The detailed B distribution in the oil palm was studied in the second experiment where the palms were 16 years old and in steady state condition (Tables 3 and 4). The cabbage, which composes mainly meristemic cells, had the highest concentration of B at 12.3 mg kg-1 (Table 3). This was followed by the leaflets which were at the tail-end of the transpiration stream. Interestingly, the petiole, which supports the rachis and leaflets, and the petiole base, which are attached to the stem after the leaf is pruned off, had higher B concentrations than the rachis or stem. The stem and rachis had similar B concentrations of 3.3 and 3.6 mg kg-1, respectively. Although the stem B concentration was low, it has accumulated a large quantity of B by the 16th year at 404 g ha-1. The roots had the lowest B concentration of 1.4 mg kg-1.

In FFB, larger B concentrations were found in the stalk, empty spikelets and mesocarp fibre (Table 4). These components have more rapid transpiration rate particularly during fruits development and oil formation stages (Jeje et al ., 1978). B concentration in the kernel at 6.23 mg kg-1was 2.25 times more than the shell (Table 4). The stalk and empty spikelets, which are the main components of empty fruit bunches after the milling process, contained about 43 % of the B in FFB.

A detailed analysis of the B distribution in the canopy showed that the B concentrations seemed to be relatively constant from the spear leaves to leaf number 32 before decreasing in the older leaves (Table 5). In terms of B content, there was an initial increase from leaf 1 to leaf 9 due to increasing frond dry weight. The B contents between leaf 9 and leaf 32 were similar at an average 26.3 g B per frond. The B contents then declined linearly between leaf 33 and leaf 48. This decrease was mainly due to lower dry weights and B concentrations of both petiole and rachis (Table 6). There was no clear trend in B concentrations in the leaflets.

B distribution in an oil palm plantation

The B distribution in the various components of one hectare of mature oil palms at stead state indicated that the largest store of B was in the stem at 404 g ha-1 followed by the canopy at 155 g ha-1 (Figure 2). The ground vegetation of mainly grasses and ferns contained very low B at only 6 g ha-1.

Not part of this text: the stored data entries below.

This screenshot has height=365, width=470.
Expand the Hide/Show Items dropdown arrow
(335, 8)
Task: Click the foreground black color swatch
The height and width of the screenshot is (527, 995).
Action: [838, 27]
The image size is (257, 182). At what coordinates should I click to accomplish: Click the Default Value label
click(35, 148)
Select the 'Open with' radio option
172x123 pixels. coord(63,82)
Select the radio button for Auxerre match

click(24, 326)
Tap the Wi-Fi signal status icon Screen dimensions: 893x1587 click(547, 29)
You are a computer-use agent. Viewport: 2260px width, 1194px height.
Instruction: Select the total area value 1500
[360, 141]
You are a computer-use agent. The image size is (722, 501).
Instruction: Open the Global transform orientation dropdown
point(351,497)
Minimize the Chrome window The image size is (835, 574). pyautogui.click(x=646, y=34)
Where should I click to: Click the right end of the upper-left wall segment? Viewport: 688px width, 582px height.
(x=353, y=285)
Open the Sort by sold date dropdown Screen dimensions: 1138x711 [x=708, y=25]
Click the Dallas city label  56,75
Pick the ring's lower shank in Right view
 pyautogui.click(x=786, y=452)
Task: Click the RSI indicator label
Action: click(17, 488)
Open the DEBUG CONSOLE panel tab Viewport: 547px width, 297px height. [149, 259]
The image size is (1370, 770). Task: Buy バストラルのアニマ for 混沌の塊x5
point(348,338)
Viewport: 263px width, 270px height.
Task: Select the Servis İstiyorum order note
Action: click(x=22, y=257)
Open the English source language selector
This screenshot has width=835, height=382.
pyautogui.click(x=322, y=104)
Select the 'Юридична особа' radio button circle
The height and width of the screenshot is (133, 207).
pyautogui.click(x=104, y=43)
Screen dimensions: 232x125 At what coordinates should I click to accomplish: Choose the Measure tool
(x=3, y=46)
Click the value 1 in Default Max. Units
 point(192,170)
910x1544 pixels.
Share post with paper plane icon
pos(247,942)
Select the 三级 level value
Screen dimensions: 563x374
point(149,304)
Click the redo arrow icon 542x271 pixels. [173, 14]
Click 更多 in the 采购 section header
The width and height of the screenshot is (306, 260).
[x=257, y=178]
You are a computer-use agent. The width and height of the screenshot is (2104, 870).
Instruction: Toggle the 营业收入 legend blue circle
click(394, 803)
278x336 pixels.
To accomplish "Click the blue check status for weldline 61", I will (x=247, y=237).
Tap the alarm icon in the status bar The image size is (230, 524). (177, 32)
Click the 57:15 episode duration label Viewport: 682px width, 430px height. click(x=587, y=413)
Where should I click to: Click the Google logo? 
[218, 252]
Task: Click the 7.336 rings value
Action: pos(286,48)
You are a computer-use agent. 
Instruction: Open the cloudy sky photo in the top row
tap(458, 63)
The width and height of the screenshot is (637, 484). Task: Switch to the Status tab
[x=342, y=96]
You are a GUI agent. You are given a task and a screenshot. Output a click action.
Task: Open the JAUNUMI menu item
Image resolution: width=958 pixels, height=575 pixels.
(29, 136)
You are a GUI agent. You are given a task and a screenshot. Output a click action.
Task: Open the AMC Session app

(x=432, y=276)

In terms of B cycling, the pruned leaves would return 71 g B ha-1 yr-1 to the agroecosystem and the decaying male inflorescences about 15 g B ha-1 yr-1. The pruned leaves were neatly stacked in leaf piles in the area between the palm rows called the inter-rows. The latter area stored about 47 kg B ha-1, which was 66 % of the annual B in the pruned leaves. The lower B value in the leaf pile might be attributed to the high decomposition rate of oil palm leaf where most of it would decay within six months.

In the oil palm agroecosystem, the FFB yields are transported to the oil palm mill for processing, and this component contained 52 g B ha-1 yr-1. The oil palm also immobilized about 36 g B ha-1 yr-1 mainly for stem growth.